Radishes & Resolutions

Who doesn’t like chocolate?   Imagine what it must have been liked in 1997 when Ray Baumeister and his fellow researchers at Case Western Reserve University must have thought when they were invited to spend time in a room that just smelled of freshly baked chocolate cookies.

And then the same research subjects were shown the cookies and other chocolatey confections right before their very eyes.   Half of the lucky souls were invited to eat the warm doughy chocolate cookies.   The other half were offered a plate of radishes to much on.

This was a test of will power for the radish bunch and they weren’t exactly thrilled with the bait and switch technique.  Researchers noted that they tended to look longingly at the cookies and some even picked them up just to inhale the sense of their gooey goodness.

How many of the radish crew do you think broke ranks and snaffled a cookie whilst they thought no one was looking?   Amazingly, and clearly I’d not been invited – no-one took the cookie. 

But that really wasn’t the end of the story or the end of the experiment.

Baumeister then asked all the participants to solve a challenging puzzle.  In fact the puzzle had been arranged so it was not really possible to solve.   In the trial the radish eaters gave in at around the nine minute mark, the chocolate cookie crew gave in at around 18 minutes, around twice as long.

I guess we’re all hoping at this point the revelation was eat more chocolate to get more done but that’s not really the story here or the point of the experiment.  This was an experiment in will-power and self-control.

In this experiment Baumeister was seeking to demonstrate when we are forced into actions of self-control, the energy we have is constantly depleting and eventually will run out.  Self-regulation as a way of being is somewhat impossible as the will-power required is not infinite.  

Further studies have gone on beyond Baumeister in fields of criminology and retail behaviour to reveal that when we use self-control as main method of being, once the reserves are exhausted as they surely will, the consequences for us can be disastrous – for example when we are low or down-hearted we may reach for the chocolate.   Baumeister called this process ego-depletion – the notion that will-power and self-control are not just metaphors but connected to glucose levels in our body that deplete over time.

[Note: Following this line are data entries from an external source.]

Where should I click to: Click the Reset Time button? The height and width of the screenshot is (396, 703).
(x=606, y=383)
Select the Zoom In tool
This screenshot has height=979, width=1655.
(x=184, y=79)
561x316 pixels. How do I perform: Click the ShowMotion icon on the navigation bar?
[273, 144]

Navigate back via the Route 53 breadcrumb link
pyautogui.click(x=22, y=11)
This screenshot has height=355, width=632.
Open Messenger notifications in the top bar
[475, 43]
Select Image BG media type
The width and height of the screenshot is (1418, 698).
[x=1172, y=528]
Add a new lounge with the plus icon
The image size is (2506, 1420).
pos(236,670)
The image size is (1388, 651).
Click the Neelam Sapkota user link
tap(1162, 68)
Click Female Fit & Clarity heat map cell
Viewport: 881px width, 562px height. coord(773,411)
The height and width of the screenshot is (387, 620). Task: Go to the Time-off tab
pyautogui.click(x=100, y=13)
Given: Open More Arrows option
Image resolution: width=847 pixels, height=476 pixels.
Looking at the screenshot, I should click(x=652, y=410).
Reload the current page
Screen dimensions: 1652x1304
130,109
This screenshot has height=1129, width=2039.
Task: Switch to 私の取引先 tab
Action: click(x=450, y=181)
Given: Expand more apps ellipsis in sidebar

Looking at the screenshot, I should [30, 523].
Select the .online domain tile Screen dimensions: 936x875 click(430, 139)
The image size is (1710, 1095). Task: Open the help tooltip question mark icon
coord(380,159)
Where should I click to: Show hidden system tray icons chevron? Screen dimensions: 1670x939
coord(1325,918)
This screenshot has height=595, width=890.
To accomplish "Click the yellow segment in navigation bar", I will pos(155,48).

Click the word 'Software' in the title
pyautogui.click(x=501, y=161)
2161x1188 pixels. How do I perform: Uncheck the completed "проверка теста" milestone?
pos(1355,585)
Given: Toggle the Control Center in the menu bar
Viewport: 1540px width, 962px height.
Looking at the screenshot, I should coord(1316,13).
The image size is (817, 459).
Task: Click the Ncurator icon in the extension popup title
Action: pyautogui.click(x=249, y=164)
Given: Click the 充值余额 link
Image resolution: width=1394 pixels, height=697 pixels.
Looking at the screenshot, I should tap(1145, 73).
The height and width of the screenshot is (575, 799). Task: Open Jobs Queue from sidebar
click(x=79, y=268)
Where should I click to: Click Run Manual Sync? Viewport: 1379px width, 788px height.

At the year comes to a close and a new one beckons it is traditional for many to make their new year resolutions.  25% of those will be abandoned within the space of just one week.  Amazingly the average person makes the same new year resolution ten times without any success.  So much for will-power.

So if will power is not going to help us make the change that we want to seek, how can we do it?   The answer lies in habit and ritual.   If we want something to be different, the best way is to start small, do it often and build up gradually.  Why? 

Because starting small is only a tiny step from what we do now so it takes less will power to counter what we’d normally have done.  Doing it regularly is like building a muscle in our brain so that when we come to do it again, we’re not really demanding so much will-power to just repeat a process.   And then repeating it a third time allows us to shift from something we’ve changed, to a more automatic response requiring almost no will-power.   And even on the bad days when our reserve of self-control has been severely challenged by something going wrong, having to make a complaint or an upset of some kind, instead of then intuitively reaching for the chocolate as our means of response and reward we can rely on muscle memory to kick in – something Tony Schwartz calls “automacity of being”.

As we approach Christmas and the general holiday period it’s only natural to think to the year ahead and what you’d like to be different.   If your festive table has just a hint of chocolate treats available remember the cookie and the radish experiment.  If fitness is your wish for 2022 for example then by all means dream big for the marathon you’ll complete but choose your first step as just one up from where you are now.   Even if that means a short walk around the block three times in week 1.   Build up that mental and muscle memory so that instead of it feeling unusual when you leave the house, your body is kind of expecting “today’s the day when we get to do this”.

Pretty soon instead of this feeling like you’re pushing or willing yourself to do something (this is your self-control reflex at work) you’ll find your body pulling you into action, this is why regular runners often feel they’re missing out on days they can’t run.